Vocational Skills Training, Day Two
After a full day of study yesterday, everyone became much more familiar with each other, but there were also quite a few new classmates (probably because everyone thought it was good and recommended their friends or classmates to...
This article was extracted from my early NetEase blog. NetEase Blog is no longer operating, but looking back, these words are still quite interesting, so I decided to move them over as intact as possible. Mainly as a record; after all, it was a long time ago, so the quality of the writing, images, and links may all be affected.
This article was originally published on July 28, 2009. I was about 20 years old then and was in university.
After a full day of study yesterday, everyone became much more familiar with each other, but there were also quite a few new classmates (probably because everyone thought it was good and recommended their friends or classmates to come). Even more exaggerated, in this gradually expanding group I actually saw two classmates from junior high, and there was another one who seemed to have been my primary school classmate too. Because he was the kind of person who only studied together with me for less than one or two years and then transferred away, I could only judge from the faint impression in my mind and his name.
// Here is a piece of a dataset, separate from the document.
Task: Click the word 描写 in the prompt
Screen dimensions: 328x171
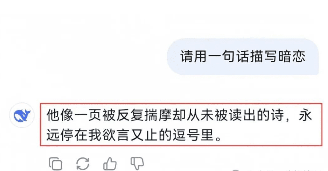Action: pos(264,56)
The morning classes were all theory, with nothing especially unusual, but there were three sentences the teacher insisted we write down. Although they were a little philosophical and not exactly that wonderful, a teacher's order is hard to disobey, so I wrote them down. The three sentences were:
- How much you put in is how much you gain; how deeply you participate is how deeply you understand. This sentence seems like something anyone who has gone to school has more or less experienced. Saying it here was probably laying the groundwork for getting students more active in later classes (I did not think that at first, but then all afternoon, every time she asked someone to answer a question, she brought up this sentence… hehe, being a teacher these days is not that easy either).
- Learning a little more every day is the beginning of success.
- Doing a little more every day is the beginning of excellence. The last two can only count as one item, I guess. They do make some sense, but it seems like I saw them somewhere at school, and it was the kind I had been looking at for years…
The afternoon class was much more interesting than the morning one. Among many little stories, the teacher also introduced tomorrow's scheduled class in advance: etiquette. It sounds like an interesting class, but very often seeing the scenery is not as good as hearing about it…
In the middle, the teacher asked us to do an interesting "experiment": leave our seats and shake hands with every classmate. This move really worked wonders, immediately breaking the dull atmosphere. After a lively activity, everyone seemed to become much more familiar, but I could not understand what the teacher's purpose was. Then one sentence from the teacher shocked everyone: "I see that not a single person here shook hands correctly…" And she even left a suspense, saying that the specific etiquette for shaking hands would be revealed tomorrow (so dizzy). After that, she briefly introduced some other etiquette. Suddenly I discovered that many kinds of etiquette we usually encounter, such as smiling, shaking hands, answering the phone, and so on, all have a lot behind them. After being stirred up by her like this, Premier Zhou's image suddenly appeared in my mind, and I remembered a pile of wonderful stories about him. Respect!